Task
Reproduce the records below exactly as given.

Data supplied
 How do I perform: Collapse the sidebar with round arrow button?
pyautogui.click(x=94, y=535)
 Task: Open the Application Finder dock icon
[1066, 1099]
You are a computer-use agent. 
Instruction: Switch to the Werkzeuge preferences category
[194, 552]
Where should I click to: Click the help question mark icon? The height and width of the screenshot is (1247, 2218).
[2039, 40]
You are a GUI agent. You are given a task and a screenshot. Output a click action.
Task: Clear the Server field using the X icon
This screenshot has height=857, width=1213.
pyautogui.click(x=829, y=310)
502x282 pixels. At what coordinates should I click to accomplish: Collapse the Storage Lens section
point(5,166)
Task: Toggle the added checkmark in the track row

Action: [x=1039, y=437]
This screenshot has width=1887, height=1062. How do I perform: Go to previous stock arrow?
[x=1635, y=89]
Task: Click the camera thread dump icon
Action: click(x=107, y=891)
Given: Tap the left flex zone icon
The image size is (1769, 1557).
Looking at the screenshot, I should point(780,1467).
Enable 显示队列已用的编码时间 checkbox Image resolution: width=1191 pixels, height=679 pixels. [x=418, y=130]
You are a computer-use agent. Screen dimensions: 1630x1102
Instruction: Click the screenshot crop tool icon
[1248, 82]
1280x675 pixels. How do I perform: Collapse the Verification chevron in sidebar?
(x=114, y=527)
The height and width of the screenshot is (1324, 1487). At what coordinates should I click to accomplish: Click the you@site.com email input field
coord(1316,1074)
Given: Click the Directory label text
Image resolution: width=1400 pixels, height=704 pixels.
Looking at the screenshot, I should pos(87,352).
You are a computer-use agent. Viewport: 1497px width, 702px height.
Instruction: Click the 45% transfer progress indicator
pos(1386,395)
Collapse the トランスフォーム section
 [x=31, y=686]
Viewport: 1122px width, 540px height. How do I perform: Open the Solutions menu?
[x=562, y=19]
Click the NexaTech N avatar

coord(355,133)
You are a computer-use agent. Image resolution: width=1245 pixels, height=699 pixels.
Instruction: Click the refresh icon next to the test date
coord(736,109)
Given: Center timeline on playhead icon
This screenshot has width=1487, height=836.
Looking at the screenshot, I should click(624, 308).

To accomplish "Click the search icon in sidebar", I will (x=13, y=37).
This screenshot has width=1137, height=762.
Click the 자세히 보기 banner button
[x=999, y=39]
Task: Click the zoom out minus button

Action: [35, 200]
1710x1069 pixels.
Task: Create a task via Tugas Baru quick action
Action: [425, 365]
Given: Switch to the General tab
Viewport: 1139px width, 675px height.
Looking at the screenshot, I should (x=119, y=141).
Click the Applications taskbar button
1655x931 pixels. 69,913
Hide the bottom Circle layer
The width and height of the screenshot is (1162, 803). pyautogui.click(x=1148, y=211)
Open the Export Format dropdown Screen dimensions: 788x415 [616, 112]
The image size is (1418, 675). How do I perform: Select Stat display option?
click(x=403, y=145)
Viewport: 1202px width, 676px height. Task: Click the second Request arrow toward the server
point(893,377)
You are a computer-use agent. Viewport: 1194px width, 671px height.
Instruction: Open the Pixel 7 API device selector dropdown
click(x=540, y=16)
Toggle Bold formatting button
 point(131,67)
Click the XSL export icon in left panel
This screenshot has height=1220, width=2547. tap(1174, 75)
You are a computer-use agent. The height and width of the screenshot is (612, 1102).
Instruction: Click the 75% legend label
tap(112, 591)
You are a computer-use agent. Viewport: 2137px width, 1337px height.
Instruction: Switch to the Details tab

Solution to this task
 How do I perform: Collapse the sidebar with round arrow button?
pyautogui.click(x=94, y=535)
 Task: Open the Application Finder dock icon
[1066, 1099]
You are a computer-use agent. 
Instruction: Switch to the Werkzeuge preferences category
[194, 552]
Where should I click to: Click the help question mark icon? The height and width of the screenshot is (1247, 2218).
[2039, 40]
You are a GUI agent. You are given a task and a screenshot. Output a click action.
Task: Clear the Server field using the X icon
This screenshot has height=857, width=1213.
pyautogui.click(x=829, y=310)
502x282 pixels. At what coordinates should I click to accomplish: Collapse the Storage Lens section
point(5,166)
Task: Toggle the added checkmark in the track row

Action: [x=1039, y=437]
This screenshot has width=1887, height=1062. How do I perform: Go to previous stock arrow?
[x=1635, y=89]
Task: Click the camera thread dump icon
Action: click(x=107, y=891)
Given: Tap the left flex zone icon
The image size is (1769, 1557).
Looking at the screenshot, I should point(780,1467).
Enable 显示队列已用的编码时间 checkbox Image resolution: width=1191 pixels, height=679 pixels. [x=418, y=130]
You are a computer-use agent. Screen dimensions: 1630x1102
Instruction: Click the screenshot crop tool icon
[1248, 82]
1280x675 pixels. How do I perform: Collapse the Verification chevron in sidebar?
(x=114, y=527)
The height and width of the screenshot is (1324, 1487). At what coordinates should I click to accomplish: Click the you@site.com email input field
coord(1316,1074)
Given: Click the Directory label text
Image resolution: width=1400 pixels, height=704 pixels.
Looking at the screenshot, I should pos(87,352).
You are a computer-use agent. Viewport: 1497px width, 702px height.
Instruction: Click the 45% transfer progress indicator
pos(1386,395)
Collapse the トランスフォーム section
 [x=31, y=686]
Viewport: 1122px width, 540px height. How do I perform: Open the Solutions menu?
[x=562, y=19]
Click the NexaTech N avatar

coord(355,133)
You are a computer-use agent. Image resolution: width=1245 pixels, height=699 pixels.
Instruction: Click the refresh icon next to the test date
coord(736,109)
Given: Center timeline on playhead icon
This screenshot has width=1487, height=836.
Looking at the screenshot, I should click(624, 308).

To accomplish "Click the search icon in sidebar", I will (x=13, y=37).
This screenshot has width=1137, height=762.
Click the 자세히 보기 banner button
[x=999, y=39]
Task: Click the zoom out minus button

Action: [35, 200]
1710x1069 pixels.
Task: Create a task via Tugas Baru quick action
Action: [425, 365]
Given: Switch to the General tab
Viewport: 1139px width, 675px height.
Looking at the screenshot, I should (x=119, y=141).
Click the Applications taskbar button
1655x931 pixels. 69,913
Hide the bottom Circle layer
The width and height of the screenshot is (1162, 803). pyautogui.click(x=1148, y=211)
Open the Export Format dropdown Screen dimensions: 788x415 [616, 112]
The image size is (1418, 675). How do I perform: Select Stat display option?
click(x=403, y=145)
Viewport: 1202px width, 676px height. Task: Click the second Request arrow toward the server
point(893,377)
You are a computer-use agent. Viewport: 1194px width, 671px height.
Instruction: Open the Pixel 7 API device selector dropdown
click(x=540, y=16)
Toggle Bold formatting button
 point(131,67)
Click the XSL export icon in left panel
This screenshot has height=1220, width=2547. tap(1174, 75)
You are a computer-use agent. The height and width of the screenshot is (612, 1102).
Instruction: Click the 75% legend label
tap(112, 591)
You are a computer-use agent. Viewport: 2137px width, 1337px height.
Instruction: Switch to the Details tab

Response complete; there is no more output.